As I write, Great Smith Street – home of the Adam Smith Institute – is closed off by police. There is red and white ‘do not cross tape’ everywhere, two police cars and a police van are parked at one end of the road, and another two police cars at the other. Policemen and Community Support Officers are swarming all over the place, doing what they do best (being officious and irritating) and they have just been joined by a collection of yellow-vested fire marshals from the Department for Children, Schools and Families.

What has happened? Is it a bomb scare? A terrorist attack? Or is there a sniper on the roof, as I just heard one passer-by saying? Actually, no. It’s none of those things. The reason for all this fuss is… wait for it… a piece of lead-cladding that has come loose from a building across the road.

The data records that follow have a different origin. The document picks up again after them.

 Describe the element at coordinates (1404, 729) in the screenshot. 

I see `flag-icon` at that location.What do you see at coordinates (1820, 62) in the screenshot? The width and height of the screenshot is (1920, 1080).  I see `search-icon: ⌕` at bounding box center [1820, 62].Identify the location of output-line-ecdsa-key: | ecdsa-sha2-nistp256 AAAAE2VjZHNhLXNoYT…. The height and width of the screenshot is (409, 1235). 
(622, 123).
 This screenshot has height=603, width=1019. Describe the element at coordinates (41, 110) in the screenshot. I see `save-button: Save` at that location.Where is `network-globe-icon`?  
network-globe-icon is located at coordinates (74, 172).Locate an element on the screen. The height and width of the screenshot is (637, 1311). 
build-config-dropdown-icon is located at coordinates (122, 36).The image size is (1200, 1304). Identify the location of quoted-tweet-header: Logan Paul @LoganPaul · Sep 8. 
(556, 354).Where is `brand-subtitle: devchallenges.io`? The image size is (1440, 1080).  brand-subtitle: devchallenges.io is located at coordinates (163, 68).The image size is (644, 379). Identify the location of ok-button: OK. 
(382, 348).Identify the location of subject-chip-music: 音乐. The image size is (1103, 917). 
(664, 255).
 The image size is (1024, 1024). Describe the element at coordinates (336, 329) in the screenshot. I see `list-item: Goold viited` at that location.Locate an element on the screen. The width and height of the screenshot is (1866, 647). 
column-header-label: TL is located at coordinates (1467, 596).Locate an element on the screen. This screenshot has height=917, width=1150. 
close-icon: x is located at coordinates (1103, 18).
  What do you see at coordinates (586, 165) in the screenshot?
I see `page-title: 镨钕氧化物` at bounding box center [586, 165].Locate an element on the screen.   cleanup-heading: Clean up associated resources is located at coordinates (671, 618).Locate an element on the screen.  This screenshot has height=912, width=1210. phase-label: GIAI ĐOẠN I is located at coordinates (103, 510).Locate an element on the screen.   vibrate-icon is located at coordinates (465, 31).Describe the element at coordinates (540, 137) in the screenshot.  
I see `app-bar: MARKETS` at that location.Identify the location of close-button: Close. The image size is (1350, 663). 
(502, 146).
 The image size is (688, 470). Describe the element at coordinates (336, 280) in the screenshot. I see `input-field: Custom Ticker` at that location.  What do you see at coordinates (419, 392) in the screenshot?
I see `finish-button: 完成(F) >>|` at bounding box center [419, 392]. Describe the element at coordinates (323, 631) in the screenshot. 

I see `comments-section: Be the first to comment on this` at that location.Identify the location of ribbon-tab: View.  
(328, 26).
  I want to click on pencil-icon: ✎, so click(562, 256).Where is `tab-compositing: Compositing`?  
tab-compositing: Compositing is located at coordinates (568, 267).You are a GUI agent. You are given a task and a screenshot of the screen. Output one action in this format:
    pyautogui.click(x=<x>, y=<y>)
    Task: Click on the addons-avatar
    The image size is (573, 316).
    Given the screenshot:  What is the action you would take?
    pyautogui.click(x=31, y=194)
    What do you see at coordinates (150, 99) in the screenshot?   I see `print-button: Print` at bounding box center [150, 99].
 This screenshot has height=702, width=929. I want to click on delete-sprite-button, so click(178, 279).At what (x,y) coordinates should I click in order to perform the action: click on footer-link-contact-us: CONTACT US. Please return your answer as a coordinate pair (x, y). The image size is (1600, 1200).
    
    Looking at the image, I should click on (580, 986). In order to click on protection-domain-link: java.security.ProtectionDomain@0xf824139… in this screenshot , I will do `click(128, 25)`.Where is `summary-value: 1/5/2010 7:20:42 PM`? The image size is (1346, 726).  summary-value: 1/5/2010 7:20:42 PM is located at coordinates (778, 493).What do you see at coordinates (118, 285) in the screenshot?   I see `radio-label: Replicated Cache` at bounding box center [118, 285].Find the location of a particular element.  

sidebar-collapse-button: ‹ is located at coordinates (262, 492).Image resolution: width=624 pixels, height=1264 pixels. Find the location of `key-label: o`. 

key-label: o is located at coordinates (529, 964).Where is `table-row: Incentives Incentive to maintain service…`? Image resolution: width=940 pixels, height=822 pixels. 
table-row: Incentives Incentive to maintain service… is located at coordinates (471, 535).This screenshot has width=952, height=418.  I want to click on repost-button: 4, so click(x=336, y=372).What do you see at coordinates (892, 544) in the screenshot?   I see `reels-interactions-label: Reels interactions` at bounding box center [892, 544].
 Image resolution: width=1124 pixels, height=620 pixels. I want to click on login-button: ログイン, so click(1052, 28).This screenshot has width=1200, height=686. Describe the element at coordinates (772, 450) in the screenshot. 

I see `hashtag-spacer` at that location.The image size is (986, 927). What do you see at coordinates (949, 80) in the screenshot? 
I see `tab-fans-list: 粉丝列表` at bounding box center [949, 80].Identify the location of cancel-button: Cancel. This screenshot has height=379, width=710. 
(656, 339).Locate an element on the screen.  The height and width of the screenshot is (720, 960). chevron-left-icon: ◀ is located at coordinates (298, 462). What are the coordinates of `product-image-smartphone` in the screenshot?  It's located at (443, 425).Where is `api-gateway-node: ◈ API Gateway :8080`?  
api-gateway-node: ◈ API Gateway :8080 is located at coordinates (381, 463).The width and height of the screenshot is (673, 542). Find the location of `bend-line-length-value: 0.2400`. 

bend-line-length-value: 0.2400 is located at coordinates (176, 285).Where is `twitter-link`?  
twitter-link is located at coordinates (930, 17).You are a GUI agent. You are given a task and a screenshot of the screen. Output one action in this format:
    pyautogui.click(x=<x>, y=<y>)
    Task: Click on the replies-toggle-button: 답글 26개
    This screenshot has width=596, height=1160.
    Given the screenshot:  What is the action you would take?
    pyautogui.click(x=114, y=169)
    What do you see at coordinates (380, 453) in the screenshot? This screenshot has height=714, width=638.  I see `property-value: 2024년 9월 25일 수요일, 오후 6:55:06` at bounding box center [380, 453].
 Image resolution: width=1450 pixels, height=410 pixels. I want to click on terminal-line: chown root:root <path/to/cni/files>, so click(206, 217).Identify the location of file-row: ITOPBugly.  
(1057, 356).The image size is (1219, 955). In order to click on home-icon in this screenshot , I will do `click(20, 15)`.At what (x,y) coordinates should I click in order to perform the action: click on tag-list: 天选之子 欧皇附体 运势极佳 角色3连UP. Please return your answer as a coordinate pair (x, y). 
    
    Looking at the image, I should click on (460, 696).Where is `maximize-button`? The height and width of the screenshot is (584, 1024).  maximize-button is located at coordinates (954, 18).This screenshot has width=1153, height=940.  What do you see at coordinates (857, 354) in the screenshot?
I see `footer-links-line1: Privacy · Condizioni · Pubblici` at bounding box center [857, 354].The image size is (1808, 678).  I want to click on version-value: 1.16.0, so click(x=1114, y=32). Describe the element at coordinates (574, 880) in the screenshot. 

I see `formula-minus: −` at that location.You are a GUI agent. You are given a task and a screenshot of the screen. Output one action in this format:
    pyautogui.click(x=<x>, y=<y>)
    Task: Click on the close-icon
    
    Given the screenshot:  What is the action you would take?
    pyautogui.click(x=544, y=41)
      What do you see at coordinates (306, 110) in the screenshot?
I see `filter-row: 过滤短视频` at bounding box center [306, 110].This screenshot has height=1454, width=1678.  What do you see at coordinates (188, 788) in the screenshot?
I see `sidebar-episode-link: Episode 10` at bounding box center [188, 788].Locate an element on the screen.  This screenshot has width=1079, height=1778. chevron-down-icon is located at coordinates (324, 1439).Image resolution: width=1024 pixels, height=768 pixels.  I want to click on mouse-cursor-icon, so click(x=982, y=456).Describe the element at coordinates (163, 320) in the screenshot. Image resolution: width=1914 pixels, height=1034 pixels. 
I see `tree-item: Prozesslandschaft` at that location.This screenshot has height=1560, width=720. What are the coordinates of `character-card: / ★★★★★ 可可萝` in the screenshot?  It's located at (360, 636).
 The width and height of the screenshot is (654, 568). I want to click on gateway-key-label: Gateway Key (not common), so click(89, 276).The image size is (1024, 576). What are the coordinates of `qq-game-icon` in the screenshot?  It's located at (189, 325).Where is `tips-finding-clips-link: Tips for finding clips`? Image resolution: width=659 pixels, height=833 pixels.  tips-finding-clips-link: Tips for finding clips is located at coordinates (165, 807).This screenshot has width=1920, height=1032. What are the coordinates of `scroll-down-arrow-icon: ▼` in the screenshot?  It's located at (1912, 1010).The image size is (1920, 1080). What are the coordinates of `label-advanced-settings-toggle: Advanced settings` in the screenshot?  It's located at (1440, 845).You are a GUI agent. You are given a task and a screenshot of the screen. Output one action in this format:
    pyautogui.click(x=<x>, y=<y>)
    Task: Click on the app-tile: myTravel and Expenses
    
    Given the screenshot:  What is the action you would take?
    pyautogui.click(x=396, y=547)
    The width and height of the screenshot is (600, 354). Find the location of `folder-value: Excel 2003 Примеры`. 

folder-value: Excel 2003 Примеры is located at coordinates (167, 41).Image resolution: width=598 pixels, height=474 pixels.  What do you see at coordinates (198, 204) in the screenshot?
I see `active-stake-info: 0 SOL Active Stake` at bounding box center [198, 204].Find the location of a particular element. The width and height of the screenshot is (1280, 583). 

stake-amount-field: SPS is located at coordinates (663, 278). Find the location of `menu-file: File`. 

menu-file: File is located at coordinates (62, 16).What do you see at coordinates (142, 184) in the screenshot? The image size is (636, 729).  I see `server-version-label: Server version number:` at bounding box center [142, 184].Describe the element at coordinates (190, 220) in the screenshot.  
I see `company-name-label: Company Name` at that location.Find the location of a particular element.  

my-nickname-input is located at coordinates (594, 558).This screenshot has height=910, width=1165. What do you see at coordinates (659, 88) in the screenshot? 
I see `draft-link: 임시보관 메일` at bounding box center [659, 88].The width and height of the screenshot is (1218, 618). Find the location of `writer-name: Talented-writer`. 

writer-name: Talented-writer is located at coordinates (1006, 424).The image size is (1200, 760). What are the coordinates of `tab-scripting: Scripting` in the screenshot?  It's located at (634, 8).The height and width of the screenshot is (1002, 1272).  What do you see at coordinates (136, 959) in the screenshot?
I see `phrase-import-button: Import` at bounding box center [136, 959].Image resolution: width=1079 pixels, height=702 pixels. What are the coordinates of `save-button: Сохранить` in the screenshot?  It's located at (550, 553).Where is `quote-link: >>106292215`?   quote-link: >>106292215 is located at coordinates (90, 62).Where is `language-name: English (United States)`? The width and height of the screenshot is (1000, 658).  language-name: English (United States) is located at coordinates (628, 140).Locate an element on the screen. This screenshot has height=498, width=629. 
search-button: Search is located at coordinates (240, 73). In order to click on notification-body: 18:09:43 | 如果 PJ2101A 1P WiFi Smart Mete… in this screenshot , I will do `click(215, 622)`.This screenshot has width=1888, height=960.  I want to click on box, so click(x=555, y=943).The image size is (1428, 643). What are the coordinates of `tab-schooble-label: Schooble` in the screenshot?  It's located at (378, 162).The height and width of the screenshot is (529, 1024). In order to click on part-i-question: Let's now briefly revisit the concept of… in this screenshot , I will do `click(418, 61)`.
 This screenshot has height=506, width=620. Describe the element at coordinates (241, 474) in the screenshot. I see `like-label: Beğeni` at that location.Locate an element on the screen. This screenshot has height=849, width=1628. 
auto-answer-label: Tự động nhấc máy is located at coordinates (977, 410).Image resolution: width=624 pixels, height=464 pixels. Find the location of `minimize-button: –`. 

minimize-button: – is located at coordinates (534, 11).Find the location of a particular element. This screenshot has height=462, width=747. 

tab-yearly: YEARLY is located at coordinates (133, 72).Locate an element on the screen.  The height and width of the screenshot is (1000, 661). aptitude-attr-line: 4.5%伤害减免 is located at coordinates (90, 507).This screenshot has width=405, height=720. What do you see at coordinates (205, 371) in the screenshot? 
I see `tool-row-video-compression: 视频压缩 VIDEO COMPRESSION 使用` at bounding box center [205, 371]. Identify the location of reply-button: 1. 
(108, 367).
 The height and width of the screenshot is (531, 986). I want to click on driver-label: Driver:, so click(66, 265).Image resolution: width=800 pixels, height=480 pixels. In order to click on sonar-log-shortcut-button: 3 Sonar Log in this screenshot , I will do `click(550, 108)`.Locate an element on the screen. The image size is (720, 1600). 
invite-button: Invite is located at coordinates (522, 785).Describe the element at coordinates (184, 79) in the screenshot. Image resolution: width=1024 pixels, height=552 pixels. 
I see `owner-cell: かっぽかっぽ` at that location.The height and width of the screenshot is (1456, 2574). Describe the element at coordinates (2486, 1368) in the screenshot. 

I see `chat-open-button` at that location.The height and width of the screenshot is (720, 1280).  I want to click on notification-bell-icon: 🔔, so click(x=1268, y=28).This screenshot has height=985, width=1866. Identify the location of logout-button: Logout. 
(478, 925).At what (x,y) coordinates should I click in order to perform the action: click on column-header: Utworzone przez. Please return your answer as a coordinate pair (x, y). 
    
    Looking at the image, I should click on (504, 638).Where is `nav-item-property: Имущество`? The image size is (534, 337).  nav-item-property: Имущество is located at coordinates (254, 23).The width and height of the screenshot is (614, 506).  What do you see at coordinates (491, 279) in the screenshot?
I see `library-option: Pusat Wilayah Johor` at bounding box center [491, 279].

Now, OK. Falling pieces of lead are, I suppose, a genuine health and safety risk. But do we really need the efforts of a small army of officialdom to protect us from it? Do we really need the disruption of closing a road to traffic, as well as pedestrians? Couldn’t they just block off the bit of the pavement underneath the hanging lead, put up a few ‘danger’ signs and be done with it?  And if they’re really that concerned, couldn’t they just station a polite bobbie on the street-corner to warn people and direct them to the other side of the road?

Well, apparently not. Not in the crypto-facsist, risk-averse, bureaucracy-obsessed Britain of the twenty-first century anyway.